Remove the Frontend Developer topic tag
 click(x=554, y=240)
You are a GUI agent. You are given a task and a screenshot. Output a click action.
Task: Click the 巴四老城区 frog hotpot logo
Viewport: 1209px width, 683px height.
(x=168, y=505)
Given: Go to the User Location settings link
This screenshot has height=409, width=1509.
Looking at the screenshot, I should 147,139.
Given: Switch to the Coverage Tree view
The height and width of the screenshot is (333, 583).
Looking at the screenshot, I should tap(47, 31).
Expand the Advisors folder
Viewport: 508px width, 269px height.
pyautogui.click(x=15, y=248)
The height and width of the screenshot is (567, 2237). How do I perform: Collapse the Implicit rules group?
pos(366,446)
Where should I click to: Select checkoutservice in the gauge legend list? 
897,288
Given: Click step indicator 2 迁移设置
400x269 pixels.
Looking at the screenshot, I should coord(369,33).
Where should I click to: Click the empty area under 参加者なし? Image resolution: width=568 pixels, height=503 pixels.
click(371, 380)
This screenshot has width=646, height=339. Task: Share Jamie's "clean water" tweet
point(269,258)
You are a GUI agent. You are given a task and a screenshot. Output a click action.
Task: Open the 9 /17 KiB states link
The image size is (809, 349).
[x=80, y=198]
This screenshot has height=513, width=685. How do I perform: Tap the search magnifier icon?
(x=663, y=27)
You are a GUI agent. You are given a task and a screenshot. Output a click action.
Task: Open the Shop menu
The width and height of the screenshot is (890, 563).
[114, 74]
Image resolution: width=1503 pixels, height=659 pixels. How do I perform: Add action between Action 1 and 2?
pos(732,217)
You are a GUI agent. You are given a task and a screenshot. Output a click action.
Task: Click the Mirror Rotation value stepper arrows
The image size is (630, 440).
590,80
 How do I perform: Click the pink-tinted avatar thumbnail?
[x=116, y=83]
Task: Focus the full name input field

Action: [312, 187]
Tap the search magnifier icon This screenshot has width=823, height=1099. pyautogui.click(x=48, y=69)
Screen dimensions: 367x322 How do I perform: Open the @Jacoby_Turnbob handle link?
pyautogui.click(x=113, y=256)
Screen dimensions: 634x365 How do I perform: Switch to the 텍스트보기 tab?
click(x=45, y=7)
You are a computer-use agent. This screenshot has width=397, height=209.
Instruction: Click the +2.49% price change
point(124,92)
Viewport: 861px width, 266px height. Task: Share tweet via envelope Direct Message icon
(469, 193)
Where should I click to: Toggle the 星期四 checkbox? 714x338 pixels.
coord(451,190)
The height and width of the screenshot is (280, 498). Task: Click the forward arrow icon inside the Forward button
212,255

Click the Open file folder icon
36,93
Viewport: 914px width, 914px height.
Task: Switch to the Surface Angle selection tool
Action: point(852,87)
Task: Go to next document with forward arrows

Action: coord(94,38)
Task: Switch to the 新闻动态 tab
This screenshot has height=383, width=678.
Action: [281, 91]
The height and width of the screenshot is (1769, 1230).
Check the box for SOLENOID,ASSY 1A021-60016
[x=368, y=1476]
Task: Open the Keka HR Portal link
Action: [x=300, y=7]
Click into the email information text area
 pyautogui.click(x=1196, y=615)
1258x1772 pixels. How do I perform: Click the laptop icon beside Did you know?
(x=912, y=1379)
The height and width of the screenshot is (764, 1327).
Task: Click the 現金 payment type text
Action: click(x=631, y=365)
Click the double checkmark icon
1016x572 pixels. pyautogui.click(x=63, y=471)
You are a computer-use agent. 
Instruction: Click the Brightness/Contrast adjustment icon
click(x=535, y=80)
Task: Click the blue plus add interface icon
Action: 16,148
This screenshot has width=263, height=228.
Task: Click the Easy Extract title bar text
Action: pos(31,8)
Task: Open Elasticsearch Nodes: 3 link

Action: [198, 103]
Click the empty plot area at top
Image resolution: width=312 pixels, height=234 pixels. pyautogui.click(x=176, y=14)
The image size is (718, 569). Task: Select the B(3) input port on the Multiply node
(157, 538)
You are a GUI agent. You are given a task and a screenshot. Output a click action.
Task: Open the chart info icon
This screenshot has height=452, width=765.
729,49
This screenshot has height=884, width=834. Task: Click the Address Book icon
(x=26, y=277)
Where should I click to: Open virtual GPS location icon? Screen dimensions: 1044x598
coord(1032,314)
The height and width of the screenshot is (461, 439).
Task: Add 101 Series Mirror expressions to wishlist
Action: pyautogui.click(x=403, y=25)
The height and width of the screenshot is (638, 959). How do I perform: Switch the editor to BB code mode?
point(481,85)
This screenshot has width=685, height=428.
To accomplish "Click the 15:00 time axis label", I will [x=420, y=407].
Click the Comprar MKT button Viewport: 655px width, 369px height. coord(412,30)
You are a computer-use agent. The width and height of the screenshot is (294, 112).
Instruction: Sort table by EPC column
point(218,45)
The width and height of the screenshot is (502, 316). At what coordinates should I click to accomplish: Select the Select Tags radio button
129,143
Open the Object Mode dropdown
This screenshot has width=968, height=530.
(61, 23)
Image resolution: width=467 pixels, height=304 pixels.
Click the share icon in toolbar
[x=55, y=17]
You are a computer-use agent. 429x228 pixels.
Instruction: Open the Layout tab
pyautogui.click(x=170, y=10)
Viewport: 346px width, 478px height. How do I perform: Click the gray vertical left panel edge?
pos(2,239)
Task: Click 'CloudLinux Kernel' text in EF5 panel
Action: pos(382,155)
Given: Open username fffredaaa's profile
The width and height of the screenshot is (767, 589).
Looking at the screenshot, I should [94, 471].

---*---

Exercise prompt
Quote exactly the first line of the entries and every line after it, stopping with the line that contains "Given: Click step indicator 2 迁移设置".

Task result
Remove the Frontend Developer topic tag
 click(x=554, y=240)
You are a GUI agent. You are given a task and a screenshot. Output a click action.
Task: Click the 巴四老城区 frog hotpot logo
Viewport: 1209px width, 683px height.
(x=168, y=505)
Given: Go to the User Location settings link
This screenshot has height=409, width=1509.
Looking at the screenshot, I should 147,139.
Given: Switch to the Coverage Tree view
The height and width of the screenshot is (333, 583).
Looking at the screenshot, I should tap(47, 31).
Expand the Advisors folder
Viewport: 508px width, 269px height.
pyautogui.click(x=15, y=248)
The height and width of the screenshot is (567, 2237). How do I perform: Collapse the Implicit rules group?
pos(366,446)
Where should I click to: Select checkoutservice in the gauge legend list? 
897,288
Given: Click step indicator 2 迁移设置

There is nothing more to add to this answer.